Open GeoffNN opened 4 years ago
I'm running the examples code with and without this patch, and the 12 CPUs I have are all constantly at 100% , and don't see any speed improvements after using this patch. It seems that numba (or llvm) is by default already deciding to parallelize some parts of the code
I'm going to run a couple more benchmarks, but if the performance is the same I would be more inclined to let numba decide which parts to parallelize, as he'll likely do a better job than us at that (thinking for example at nested parallelizable loops) ;-)
and the parallelization I observe definitely comes from numba, as I can get it down to use just one CPU with the environment variable NUMBA_NUM_THREADS=1
For now, the only parallelization that's done in this part of the code base is for sampling the batches, once per epoch. Is it possible that the 100% on the CPUs (that I also observe on my machines) is because there's no deallocation between two calls to that function?

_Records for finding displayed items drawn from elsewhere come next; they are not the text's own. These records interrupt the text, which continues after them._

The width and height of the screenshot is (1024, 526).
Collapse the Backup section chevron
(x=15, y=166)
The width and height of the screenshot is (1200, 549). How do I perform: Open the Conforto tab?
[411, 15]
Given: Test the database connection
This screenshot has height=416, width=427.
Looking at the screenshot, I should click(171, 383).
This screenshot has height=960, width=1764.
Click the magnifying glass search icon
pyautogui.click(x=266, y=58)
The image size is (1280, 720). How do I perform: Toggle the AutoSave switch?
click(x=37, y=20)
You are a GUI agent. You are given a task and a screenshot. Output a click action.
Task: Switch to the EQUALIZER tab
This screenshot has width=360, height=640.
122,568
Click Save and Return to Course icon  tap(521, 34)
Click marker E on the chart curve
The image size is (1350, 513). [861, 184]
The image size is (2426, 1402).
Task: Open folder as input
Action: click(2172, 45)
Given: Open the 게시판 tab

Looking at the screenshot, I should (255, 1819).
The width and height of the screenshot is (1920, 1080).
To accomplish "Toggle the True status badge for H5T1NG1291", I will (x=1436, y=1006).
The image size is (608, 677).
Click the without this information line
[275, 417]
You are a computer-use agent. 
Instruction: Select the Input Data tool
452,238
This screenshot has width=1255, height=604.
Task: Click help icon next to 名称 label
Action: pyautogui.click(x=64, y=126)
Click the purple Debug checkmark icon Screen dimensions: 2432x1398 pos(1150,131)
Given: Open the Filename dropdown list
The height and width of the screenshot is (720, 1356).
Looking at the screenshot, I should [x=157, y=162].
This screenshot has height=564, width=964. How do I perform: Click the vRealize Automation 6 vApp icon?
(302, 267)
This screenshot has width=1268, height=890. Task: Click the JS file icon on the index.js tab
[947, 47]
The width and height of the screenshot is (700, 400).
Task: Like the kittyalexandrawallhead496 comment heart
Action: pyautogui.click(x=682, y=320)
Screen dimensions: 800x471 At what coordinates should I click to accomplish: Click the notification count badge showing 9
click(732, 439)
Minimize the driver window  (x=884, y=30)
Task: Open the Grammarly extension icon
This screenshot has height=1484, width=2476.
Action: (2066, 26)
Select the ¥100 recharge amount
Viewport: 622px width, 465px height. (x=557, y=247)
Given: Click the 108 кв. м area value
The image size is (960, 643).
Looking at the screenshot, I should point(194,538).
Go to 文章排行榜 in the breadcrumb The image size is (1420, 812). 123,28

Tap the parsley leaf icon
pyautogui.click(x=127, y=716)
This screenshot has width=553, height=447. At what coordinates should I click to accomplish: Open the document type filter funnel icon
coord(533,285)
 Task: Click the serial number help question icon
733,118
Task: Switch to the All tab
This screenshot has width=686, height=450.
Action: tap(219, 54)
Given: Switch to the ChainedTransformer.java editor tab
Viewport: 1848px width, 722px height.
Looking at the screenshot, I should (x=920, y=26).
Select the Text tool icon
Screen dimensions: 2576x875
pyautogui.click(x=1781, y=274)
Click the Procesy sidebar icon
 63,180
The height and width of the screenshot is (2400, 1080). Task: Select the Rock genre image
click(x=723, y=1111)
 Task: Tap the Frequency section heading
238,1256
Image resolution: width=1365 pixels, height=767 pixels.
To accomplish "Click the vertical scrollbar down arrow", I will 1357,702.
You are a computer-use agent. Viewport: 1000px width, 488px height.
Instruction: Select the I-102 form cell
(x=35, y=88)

What happens if we remove parallel=True for sampling the batches, and put it for the matrix multiplication?
OK I think I found why I was seeing all CPUs being used. It's because the bottleneck of the algorithm is not in the algorithm itself but in computing the fw_gap used for reporting. This uses the full gradient, and so Numpy's matrix-vector routines that fire up all CPUs
Does that mean that it would be nice in practice ? Since for applications, you won't be computing the gap very often.
Parallelization for the sparse matrix multiplication, row-wise. Cf this thread, which announces nice speed ups.